Würde mich solche Polemik kränken, wäre ich weder Anwalt noch Igas-Geschäftsführer geworden. Vor zehn Jahren war die Marktöffnungsdebatte viel aufgeladener. Wir verstanden uns jedoch nie als Kampforganisation, wie vermutet wurde, sondern als breite Dialogplattform. Heute wird die Debatte offener geführt. Die Marktakteure spüren, dass die hiesigen Agrarmärkte zum Teil schon heute offen sind. Schon heute zieht kühle Luft ins Haus. Man muss sich also bewegen. Das betrifft unterdessen selbst jene Bereiche, welche noch geschützt sind.
Angenommen, Sie sind zu einem Abendessen bei Ihren Eltern eingeladen und erfahren, dass sie gleichentags mit dem US-Handelsminister über neue Handelsbeziehungen diskutieren könnten: Wem geben Sie Vorrang?
Holt meine Mutter ihre bewährten Kochrezepte hervor, wird es schwierig!
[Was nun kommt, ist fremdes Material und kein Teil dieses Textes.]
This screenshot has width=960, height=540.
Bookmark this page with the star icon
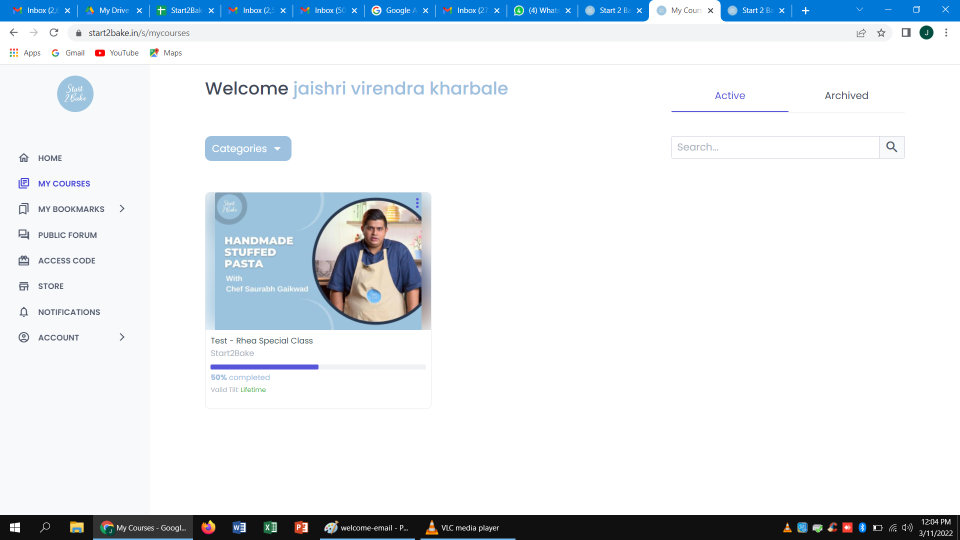click(881, 32)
Als ehemaliger Suisseporcs-Präsident und langjähriges Vorstandsmitglied des SBV würde mir mein Vater die Entscheidung jedoch rasch abnehmen: du wirst ja wohl wissen, wo du an diesem Abend hingehörst! Oft fahre ich bei der Rückfahrt von solchen Anlässen noch bei den Eltern vorbei, auch wenn es spät wird. Dann wird ein schmackhaftes Plättli und ein kühler Möhl serviert – wunderbar!